Bounce Back and The Clinks Respond to the Independent Review of Prison Capacity

Bounce Back and The Clinks Respond to the Independent Review of Prison Capacity

Bounce Back Statement

August 2025

Bounce Back welcomes the direction reflected in Dame Anne Owers’ Independent Review of Prison Capacity and fully supports the response submitted by Clinks. The review represents a vital and long-overdue opportunity to reframe how our justice system understands and responds to crime, sentencing, and rehabilitation. We are particularly encouraged by its recognition of the urgent need to move away from ineffective custodial solutions—especially short sentences—and towards community-based approaches grounded in prevention, proportionality, and rehabilitation.

We strongly endorse the review’s call for a significant reduction in the use of short custodial sentences. These sentences are often too brief to provide meaningful intervention and too disruptive to the stability individuals are working hard to build—particularly in relation to employment, housing, and family connections. As the review rightly highlights, the overuse of prison not only fails to address the root causes of offending but can actively worsen long-term outcomes, leading to higher rates of recall, homelessness, and reoffending.

We are proud that our Head of Training, Karen Baker, was able to contribute to the review, alongside many of our third sector colleagues through Clinks and led by Dame Anne Owers. Always ensuring that the voices of our participants, and the frontline staff who support them, are directly reflected in the process. Karen brought with her the lived realities of those navigating the system—people who want to change but too often face systemic barriers that undermine their efforts.

Bounce Back particularly welcomes the review’s recognition of the critical role played by the voluntary sector—not only in delivering services, but in shaping the vision for a more effective, humane justice system. This must be matched by sustained and strategic investment. The sector is not a gap-filler but a key partner with deep expertise in trauma-informed care, resettlement, and long-term engagement with communities most affected by the justice system.

One of the most promising developments in recent years is the growing focus on early intervention and custody diversion—an approach we have championed through our DIVERT project. DIVERT is a Metropolitan Police project funded by London’s Violence Reduction Unit and Delivered by bounce Back. DIVERT provides an in-custody intervention at the first point of contact with the justice system. It is designed to disrupt cycles of offending before they escalate by offering immediate, tailored support and referral into training, education, and employment pathways. DIVERT has already demonstrated strong outcomes and reflects precisely the kind of preventative, collaborative model recommended in the review. The DIVERT App helps community members aged 14-25 by allowing police officers to refer them for education, training, or employment support. Importantly, the police have no further involvement once the referral is made, and your personal information is not stored in any police system.

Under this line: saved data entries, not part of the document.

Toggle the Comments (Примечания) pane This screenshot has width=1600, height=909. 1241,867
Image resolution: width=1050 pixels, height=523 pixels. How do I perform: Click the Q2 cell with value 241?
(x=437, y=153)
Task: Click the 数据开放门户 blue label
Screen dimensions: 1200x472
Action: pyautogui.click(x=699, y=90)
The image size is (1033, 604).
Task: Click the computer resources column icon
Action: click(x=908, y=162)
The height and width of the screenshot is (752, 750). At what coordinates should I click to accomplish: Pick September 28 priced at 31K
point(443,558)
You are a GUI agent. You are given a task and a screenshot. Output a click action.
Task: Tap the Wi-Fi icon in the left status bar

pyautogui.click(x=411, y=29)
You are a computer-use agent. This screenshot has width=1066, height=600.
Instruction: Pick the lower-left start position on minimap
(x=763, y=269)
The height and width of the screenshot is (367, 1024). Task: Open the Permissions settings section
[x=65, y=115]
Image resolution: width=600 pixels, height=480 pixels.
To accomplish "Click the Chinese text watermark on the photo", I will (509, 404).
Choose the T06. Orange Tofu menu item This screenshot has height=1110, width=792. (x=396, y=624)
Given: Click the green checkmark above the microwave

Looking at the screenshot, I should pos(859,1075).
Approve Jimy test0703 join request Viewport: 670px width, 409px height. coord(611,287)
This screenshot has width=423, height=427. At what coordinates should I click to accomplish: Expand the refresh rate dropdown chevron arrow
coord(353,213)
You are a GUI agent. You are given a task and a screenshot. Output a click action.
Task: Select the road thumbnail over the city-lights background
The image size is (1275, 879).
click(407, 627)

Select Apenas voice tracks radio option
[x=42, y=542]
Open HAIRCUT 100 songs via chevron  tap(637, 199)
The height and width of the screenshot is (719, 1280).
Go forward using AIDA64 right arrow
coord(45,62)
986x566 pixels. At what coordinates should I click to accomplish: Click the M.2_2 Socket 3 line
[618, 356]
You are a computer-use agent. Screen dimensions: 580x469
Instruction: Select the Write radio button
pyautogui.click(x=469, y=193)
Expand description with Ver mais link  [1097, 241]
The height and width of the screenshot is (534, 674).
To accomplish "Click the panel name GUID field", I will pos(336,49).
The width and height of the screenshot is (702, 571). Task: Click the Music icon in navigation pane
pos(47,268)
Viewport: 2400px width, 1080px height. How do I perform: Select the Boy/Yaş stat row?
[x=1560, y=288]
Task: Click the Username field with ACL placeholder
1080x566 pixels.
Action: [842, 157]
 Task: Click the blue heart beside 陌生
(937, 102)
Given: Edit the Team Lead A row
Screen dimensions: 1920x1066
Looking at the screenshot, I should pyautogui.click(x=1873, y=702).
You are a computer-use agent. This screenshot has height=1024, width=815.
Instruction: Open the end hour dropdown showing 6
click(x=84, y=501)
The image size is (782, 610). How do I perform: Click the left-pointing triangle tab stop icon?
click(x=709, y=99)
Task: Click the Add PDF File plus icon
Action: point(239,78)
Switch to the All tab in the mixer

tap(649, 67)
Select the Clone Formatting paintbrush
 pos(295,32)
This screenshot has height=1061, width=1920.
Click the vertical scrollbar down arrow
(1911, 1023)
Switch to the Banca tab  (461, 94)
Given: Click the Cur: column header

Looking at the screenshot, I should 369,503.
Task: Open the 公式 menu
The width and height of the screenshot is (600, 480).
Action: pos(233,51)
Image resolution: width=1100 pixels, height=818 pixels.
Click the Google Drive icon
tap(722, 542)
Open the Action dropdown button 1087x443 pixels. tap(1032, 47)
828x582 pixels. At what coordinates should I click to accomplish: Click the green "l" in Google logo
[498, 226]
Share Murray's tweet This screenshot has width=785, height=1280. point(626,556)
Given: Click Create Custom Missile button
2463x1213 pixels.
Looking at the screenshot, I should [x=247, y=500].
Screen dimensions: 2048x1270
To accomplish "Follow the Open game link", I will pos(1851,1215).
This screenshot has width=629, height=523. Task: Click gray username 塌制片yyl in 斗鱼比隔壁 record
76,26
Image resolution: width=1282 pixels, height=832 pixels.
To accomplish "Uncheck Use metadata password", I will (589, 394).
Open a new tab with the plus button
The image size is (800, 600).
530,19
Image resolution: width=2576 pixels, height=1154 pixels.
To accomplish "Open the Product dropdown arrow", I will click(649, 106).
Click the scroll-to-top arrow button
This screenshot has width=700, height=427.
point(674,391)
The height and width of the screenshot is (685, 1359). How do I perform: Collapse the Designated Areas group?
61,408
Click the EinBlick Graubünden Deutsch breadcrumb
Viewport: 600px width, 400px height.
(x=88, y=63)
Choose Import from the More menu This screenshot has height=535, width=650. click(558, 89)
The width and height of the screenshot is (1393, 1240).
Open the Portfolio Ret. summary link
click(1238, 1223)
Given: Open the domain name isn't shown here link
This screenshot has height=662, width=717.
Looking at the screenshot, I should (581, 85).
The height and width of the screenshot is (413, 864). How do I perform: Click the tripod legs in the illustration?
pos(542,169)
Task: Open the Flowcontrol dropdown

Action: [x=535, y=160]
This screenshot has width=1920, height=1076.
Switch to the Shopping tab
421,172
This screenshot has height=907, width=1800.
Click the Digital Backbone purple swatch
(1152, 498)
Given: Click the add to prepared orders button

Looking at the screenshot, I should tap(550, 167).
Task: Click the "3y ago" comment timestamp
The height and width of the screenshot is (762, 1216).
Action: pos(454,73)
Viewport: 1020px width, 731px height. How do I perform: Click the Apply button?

Our broader portfolio of work supports individuals at every stage of the justice journey—from those on remand or serving short sentences, to people returning to their communities and rebuilding their lives. Through skills training, construction qualifications, employability coaching, mentoring, and lived experience-led support, we see every day what is possible when the system focuses on potential rather than punishment. We also work closely with employers to open up fair opportunities for people with convictions, advocating for inclusive hiring and systemic change in the labour market.

However, we know that rehabilitation cannot succeed without a joined-up system. The review’s findings regarding the challenges facing probation, lack of resettlement planning, and inconsistent community support echo what we see on the ground. Too often, individuals leave prison into instability—with little more than a travel warrant and a short window to comply with strict licence conditions. The result is confusion, fear, and a high risk of breach or recall—further fuelling the capacity crisis. These failures are not only inefficient but profoundly damaging to people who are trying to change.

Dame Anne’s review sets out a credible and long-term roadmap to a more effective system—one that shifts the focus from managing prison numbers to managing outcomes for people. We support the call for a ten-year strategy that includes robust investment in probation and community services, with a distinct focus on gender-specific interventions and trauma-informed approaches.

Crucially, the recommendations highlight the need for true partnership with the voluntary sector—not just in delivery, but in shaping strategy, designing services, and holding the system to account. As Clinks rightly emphasises, this must go beyond rhetoric to include meaningful co-production, secure funding, and shared accountability.

At Bounce Back, we remain committed to this vision. We will continue to work alongside Clinks, HMPPS, the MoJ, and our sector partners to ensure that the findings of this review translate into real and lasting change—for the people we support, the communities we serve, and the society we all share.